Broadening Perspectives:
How Boards Add Value
Published: November 14th, 2022
When it’s working the way that it should, a board of directors can be a dream come true: a team of dedicated professionals, from different backgrounds, who help keep an organization stable and headed in the right direction. And you don’t even have to pay them! It sounds like a fantasy. But anyone in the nonprofit world knows that it can also work in the opposite way: board members can be apathetic, they can be disconnected from the needs of the organization, and they can slow down its progress through poor decision making or by not making decisions at all.
Sheena Solomon is the Executive Director of the Gifford Foundation.
How can you make sure that your organization’s board is adding value? Much like with cooking, the success comes from choosing quality ingredients, combining them in the right way, and knowing why they are there in the first place. Just as every board member should know what they bring to the table, the rest of the board should make it clear what that person’s roles and responsibilities are.
If someone is invited because they have a background in finance, the Board President should work with them to find the specific ways that person can help – and then to make sure that person is comfortable and able to play that role. This might mean serving on the Finance Committee and giving presentations to the rest of the board about the organization’s financial health. By making the role as transparent as possible, it is easier to maintain accountability.
Even though each board member should have their own unique role, they should also understand the responsibilities that they all share. New York State law actually requires that board members uphold certain standards and priorities when governing an organization. These include the Duty of Obedience and the Duty of Care, and Duty of Loyalty.

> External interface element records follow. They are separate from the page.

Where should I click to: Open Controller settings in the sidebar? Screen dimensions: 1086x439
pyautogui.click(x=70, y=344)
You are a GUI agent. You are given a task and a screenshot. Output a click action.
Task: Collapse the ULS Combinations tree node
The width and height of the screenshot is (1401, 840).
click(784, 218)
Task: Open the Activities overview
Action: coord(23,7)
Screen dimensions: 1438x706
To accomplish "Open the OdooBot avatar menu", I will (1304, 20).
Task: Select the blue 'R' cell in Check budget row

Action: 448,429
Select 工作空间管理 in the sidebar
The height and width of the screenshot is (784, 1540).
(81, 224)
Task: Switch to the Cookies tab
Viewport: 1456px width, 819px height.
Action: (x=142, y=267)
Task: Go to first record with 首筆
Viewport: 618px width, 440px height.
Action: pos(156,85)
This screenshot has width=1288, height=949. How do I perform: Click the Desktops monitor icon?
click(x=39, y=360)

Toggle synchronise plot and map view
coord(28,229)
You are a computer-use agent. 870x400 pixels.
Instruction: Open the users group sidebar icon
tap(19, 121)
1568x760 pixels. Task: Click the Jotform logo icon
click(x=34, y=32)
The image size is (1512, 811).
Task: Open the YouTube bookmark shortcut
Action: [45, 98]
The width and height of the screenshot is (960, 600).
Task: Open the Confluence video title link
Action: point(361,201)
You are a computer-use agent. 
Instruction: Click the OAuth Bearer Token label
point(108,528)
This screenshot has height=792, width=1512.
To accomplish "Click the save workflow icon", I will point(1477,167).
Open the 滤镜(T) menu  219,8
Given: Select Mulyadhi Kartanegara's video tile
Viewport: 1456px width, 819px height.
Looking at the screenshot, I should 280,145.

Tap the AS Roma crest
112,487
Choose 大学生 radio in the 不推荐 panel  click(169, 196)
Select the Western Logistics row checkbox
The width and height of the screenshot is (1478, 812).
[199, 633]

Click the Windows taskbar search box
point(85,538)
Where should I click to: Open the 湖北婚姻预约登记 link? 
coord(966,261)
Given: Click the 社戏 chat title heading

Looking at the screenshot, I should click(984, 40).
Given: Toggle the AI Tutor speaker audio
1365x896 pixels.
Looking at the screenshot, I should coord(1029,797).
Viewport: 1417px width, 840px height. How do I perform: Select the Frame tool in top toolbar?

These may sound like they are boring, obvious, or both, but I have seen how they can help with decision making and I encourage every board member to study them. For example, the Duty of Obedience says that you must use the organization’s resources in support of its mission. Maybe your nonprofit has the opportunity to earn a large grant by launching a new program that will take up staff time. Should you do it? The Duty of Obedience reminds you that if that program doesn’t directly relate to your mission, you should avoid it – no matter what the financial benefits may be.
Maybe you are on a board that is processing a whistleblower complaint against the Executive Director for breaching their confidentiality policy. You know that the Executive Director is guilty and has a history of sharing private information after a few glasses of wine, but you like them as a person and don’t want them to have the financial strain that comes with losing their job. Understanding the Duty of Care reminds you that your responsibility is to the organization first: if that person cannot faithfully perform the role, your responsibility is to find someone who can.
Let’s say you are attending a conference on behalf of the organization whose board you are on. While you are there, someone offers you a business opportunity. You know that your organization would benefit from this contract, but you also know that your employer could also do the same work and you might get a raise out of it. What should you do? The Duty of Loyalty says that because you are at the conference representing the organization, and because it is an opportunity that your organization could benefit from, you are responsible to bring it to them first.
Most of being on a board is common sense: be honest, communicate well, and always put your organization’s interests before your own. It also means knowing what you bring to the table, and standing up for it. If you can commit to these standards, and make sure that other board members do the same, your organization will be on the right path.